The media have succeeded in creating a real crisis atmosphere. There is a vaccine for the H1N1 flu, but it is not yet readily available. And every news story continues to ask the question, “Is it safe?”
If the media had not continuously questioned the safety of the vaccine, there would be no concern on the part of the public about it. Had the media — both TV and print — not created this hysteria, people would have simply waited until the vaccine was available and gotten the H1N1 vaccine.
No crisis, no problem. I understand that with hundreds of news media outlets there is a constant search for news. But toying with people’s health and peace of mind just for “the story” is just plain wrong.
Steve Alexander
Raytown
Help seniors with home buyer tax credit
Thinking outside the box, it would follow that if President Obama’s first time home buyer program of a tax credit of $8,000 has been good for the economy, why not allow the same credit to seniors who now must downsize to smaller homes?
Many seniors who have helped carry the economy during good times never would have dreamed of the government giving them an $8,000 tax credit for their first home purchase. Since the economic meltdown, many seniors have seen the value of their home drop along with a huge drop in their retirement saving plans, making it difficult for them to downsize.
Ed “Gomer” Moody
Kansas City
Whining for Obama?
It is so unfair that President Barack Obama could not start his presidency with a clean slate.

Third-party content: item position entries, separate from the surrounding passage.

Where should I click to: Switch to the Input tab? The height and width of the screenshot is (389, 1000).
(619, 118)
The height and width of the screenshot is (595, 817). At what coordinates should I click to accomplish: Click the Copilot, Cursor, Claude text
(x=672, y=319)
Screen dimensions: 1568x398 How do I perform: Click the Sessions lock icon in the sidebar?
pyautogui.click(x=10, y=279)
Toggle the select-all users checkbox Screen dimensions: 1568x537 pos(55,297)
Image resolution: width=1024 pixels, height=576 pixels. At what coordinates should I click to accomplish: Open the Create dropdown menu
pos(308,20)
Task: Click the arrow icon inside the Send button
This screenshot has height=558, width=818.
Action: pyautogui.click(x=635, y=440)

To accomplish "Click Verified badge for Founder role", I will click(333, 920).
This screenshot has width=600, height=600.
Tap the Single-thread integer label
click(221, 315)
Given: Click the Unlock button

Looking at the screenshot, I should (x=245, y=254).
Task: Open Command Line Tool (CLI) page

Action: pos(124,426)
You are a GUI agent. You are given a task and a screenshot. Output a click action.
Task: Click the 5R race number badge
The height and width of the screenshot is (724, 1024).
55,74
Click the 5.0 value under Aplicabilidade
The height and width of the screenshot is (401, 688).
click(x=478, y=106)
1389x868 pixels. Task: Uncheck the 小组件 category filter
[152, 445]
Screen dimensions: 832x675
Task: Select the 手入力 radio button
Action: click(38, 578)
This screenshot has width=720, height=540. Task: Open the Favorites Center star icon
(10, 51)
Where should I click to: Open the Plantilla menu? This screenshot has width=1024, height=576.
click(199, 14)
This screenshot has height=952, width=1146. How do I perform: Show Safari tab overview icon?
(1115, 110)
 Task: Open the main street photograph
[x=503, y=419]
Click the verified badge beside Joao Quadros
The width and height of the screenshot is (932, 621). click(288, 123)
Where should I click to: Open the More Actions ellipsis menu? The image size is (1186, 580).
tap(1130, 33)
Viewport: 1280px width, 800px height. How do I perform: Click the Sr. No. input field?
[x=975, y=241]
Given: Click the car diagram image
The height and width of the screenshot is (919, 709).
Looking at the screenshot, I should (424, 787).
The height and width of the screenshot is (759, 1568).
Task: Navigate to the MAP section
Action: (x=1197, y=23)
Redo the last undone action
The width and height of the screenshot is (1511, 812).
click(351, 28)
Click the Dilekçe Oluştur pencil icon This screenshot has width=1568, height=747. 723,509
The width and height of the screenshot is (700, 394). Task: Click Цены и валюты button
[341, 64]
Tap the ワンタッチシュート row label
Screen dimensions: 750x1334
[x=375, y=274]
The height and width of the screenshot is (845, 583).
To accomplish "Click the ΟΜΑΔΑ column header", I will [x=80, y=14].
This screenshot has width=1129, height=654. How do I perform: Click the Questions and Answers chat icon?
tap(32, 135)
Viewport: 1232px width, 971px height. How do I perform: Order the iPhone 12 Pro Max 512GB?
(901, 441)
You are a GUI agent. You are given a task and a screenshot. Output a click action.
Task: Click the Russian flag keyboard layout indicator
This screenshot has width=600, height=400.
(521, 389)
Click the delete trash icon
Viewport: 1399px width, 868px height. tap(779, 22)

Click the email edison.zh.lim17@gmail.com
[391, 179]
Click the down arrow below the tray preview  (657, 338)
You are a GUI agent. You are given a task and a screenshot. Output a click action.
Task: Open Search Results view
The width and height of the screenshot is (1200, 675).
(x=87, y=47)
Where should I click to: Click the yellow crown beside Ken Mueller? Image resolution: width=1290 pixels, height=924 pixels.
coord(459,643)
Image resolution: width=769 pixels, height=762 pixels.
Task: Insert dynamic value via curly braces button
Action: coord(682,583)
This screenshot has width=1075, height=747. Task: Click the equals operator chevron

President George W. Bush inherited a recession; critical financial deregulation by President Bill Clinton in 1999; intelligence organizations that were not allowed to talk to each other; Saddam Hussein, who had ignored 15 U.N. resolutions and had convinced intelligence agencies worldwide that Iraq had weapons of mass destruction; al-Qaida, which had grown unfettered during the 1990s; al-Qaida, which had attacked the U.S. throughout the 1990s; an al-Qaida with all the plans and players in place for 9-11; a Clinton economy built on “irrational exuberance,” according to Alan Greenspan; and a dot com bubble, which had burst in early 2000.
Jim Kilen
Kansas City
No death panels
While reading “Horrors! What’s really scary this Halloween,” (10/31, Editorial) in particular, the submission from Danette Gamble, I was reminded of the Dickens classic, “A Christmas Story.”
When Scrooge sees two starving children under the spirit’s robe, the phantom says, “This boy is Ignorance. This girl is Want. Beware them both … but most of all beware this boy.”
Ignorance: that is the scariest thing haunting our nation this hallowed season. Shame on Danette Gamble, who in her position of responsibility as an Editorial Board Reader Adviser displayed her own brand of ignorance by continuing to perpetuate the lie that death panels will be included in health care reform. And shame on the editors of this paper for not rebutting that lie so we can put it to rest.
Bernadine Kline
Liberty
Unbelievable story
What if a writer in 2000 had offered a publisher a novel that dramatized:
•The destruction of the Twin Towers by terrorists in airplanes.
•A retaliatory U.S. attack on Afghanistan.
•A U.S. invasion of Iraq, the terrible suffering of Iraqis in a long civil war.